Exercise
In the text about Cai Guo-Qiang's art, copy word for word the passage starting at "Move Along, Nothing" and ending at "especially black gunpowder.".

Nontransparent Monument, Metropolitan Museum of Art, New York, 2006
In various different ways, all the works shown here convey an uneasy,
ambivalent feeling; in an apparently effortless manner, they combine art,
architecture, and the gentle green hues of Central Park. Already in 1994,
at a symposium on Asian art, Cai asserted: "Art's existence… is dependent
on a large number of natural, social, and cultural factors. These factors
frequently contradict one another, and it is one of the fundamental
religious tenets of Far Eastern culture to accept these contradictions and
to look for the harmony and peaceful coexistence within them. It is quite
clear that this eastern way of thinking calls for a new methodology in
art."

Move Along, Nothing to See Here, Metropolitan Museum of Art, New York, 2006,
Photo: Maria Morais
Since that time, the
Chinese artist, who was born in 1957, has attracted international
attention with his unique, multi-faceted methodology. Since the early
nineties, he has realized a large number of projects around the globe that
combine traditional Chinese art and culture with post-conceptual thought.
To achieve this purpose, Cai Guo-Qiang takes recourse to an arsenal of
highly disparate symbols, narratives, practices, and materials:
Fengshui , Chinese medicinal herbs, dragons, roller-coasters, computers,
automats, objects washed up on shore, and especially black gunpowder.

Data under study
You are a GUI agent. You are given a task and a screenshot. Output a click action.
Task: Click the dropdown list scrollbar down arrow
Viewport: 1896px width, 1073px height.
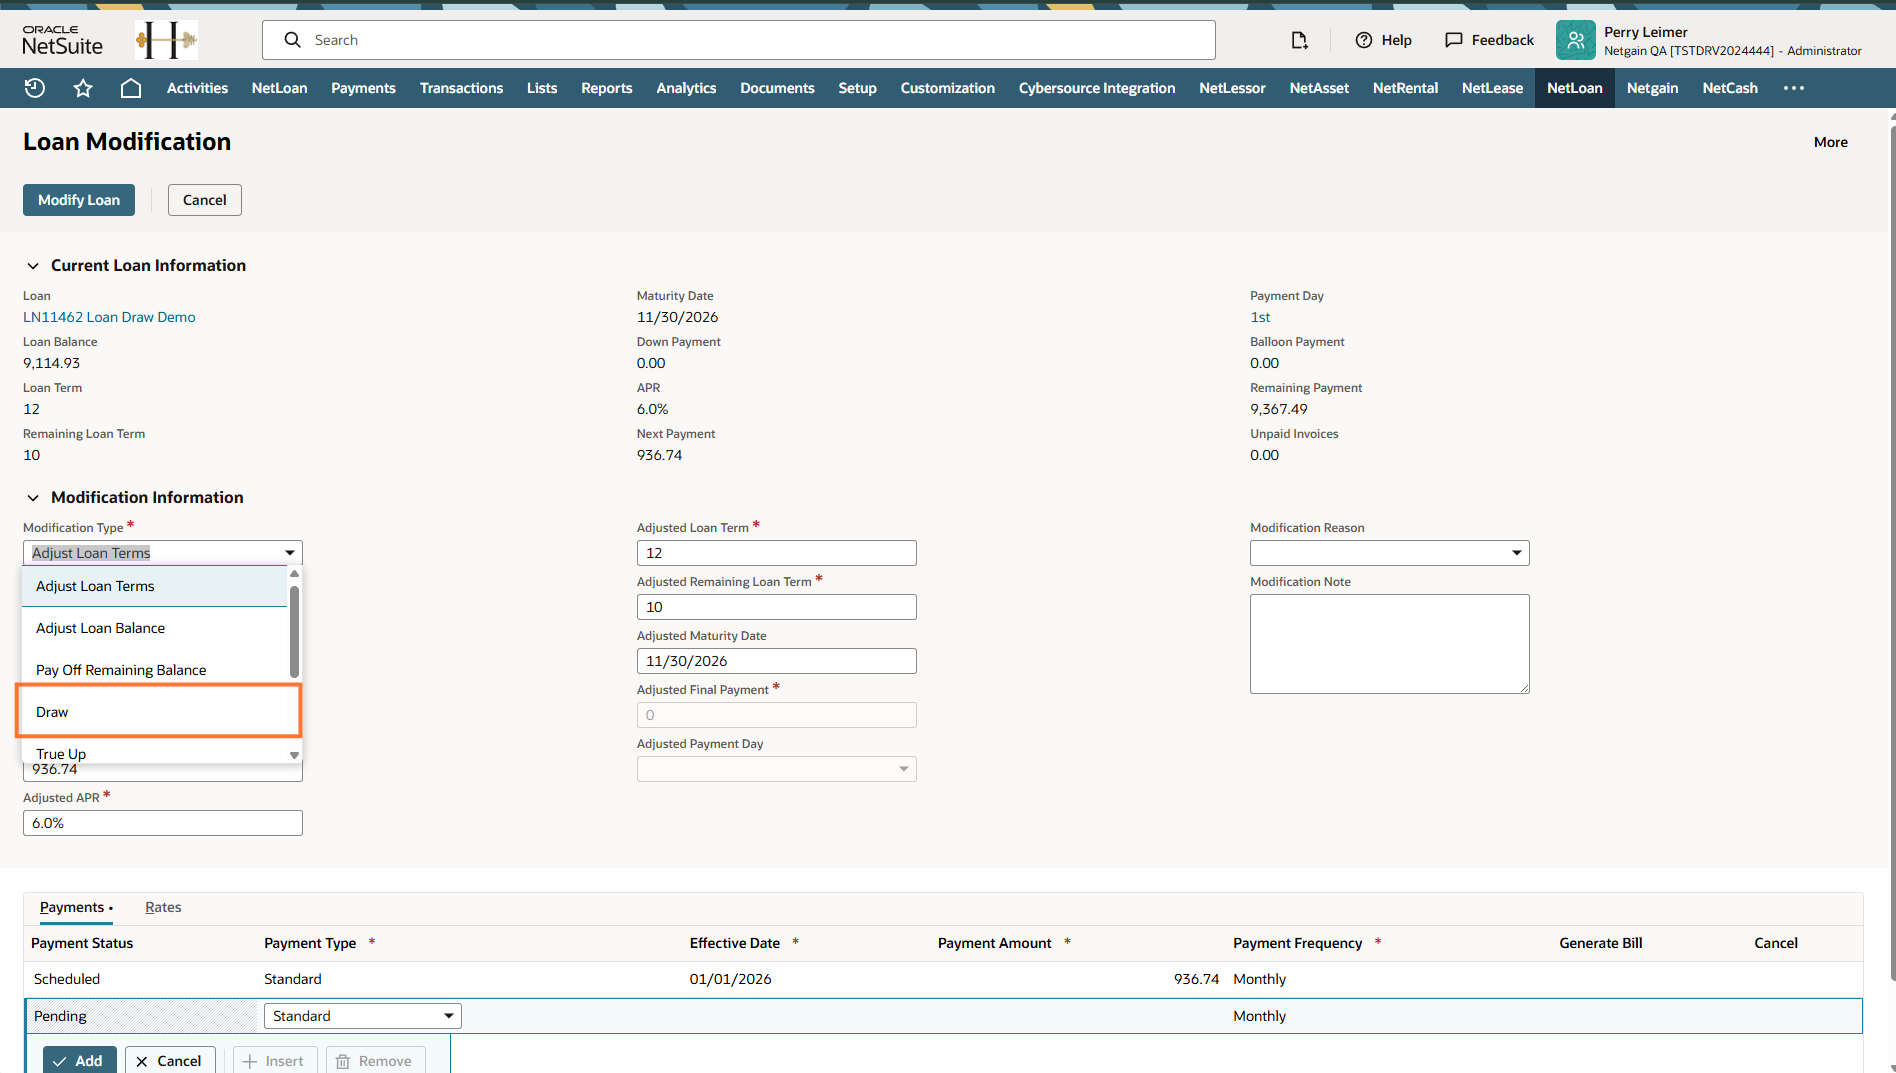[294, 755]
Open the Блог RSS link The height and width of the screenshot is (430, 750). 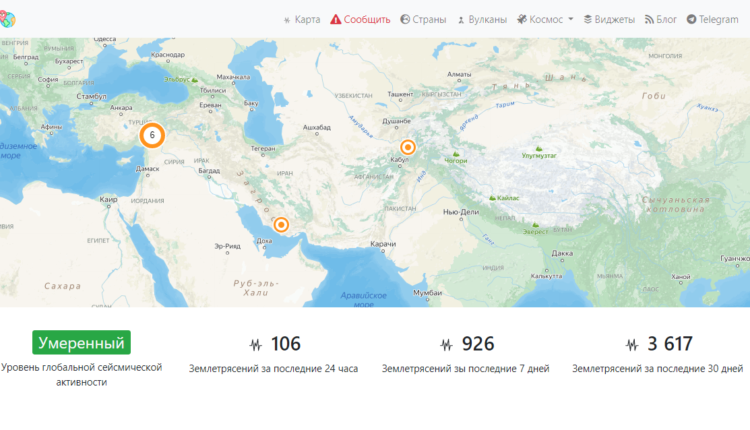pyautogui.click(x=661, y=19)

Solution for this exercise
Move Along, Nothing to See Here, Metropolitan Museum of Art, New York, 2006,
Photo: Maria Morais
Since that time, the
Chinese artist, who was born in 1957, has attracted international
attention with his unique, multi-faceted methodology. Since the early
nineties, he has realized a large number of projects around the globe that
combine traditional Chinese art and culture with post-conceptual thought.
To achieve this purpose, Cai Guo-Qiang takes recourse to an arsenal of
highly disparate symbols, narratives, practices, and materials:
Fengshui , Chinese medicinal herbs, dragons, roller-coasters, computers,
automats, objects washed up on shore, and especially black gunpowder.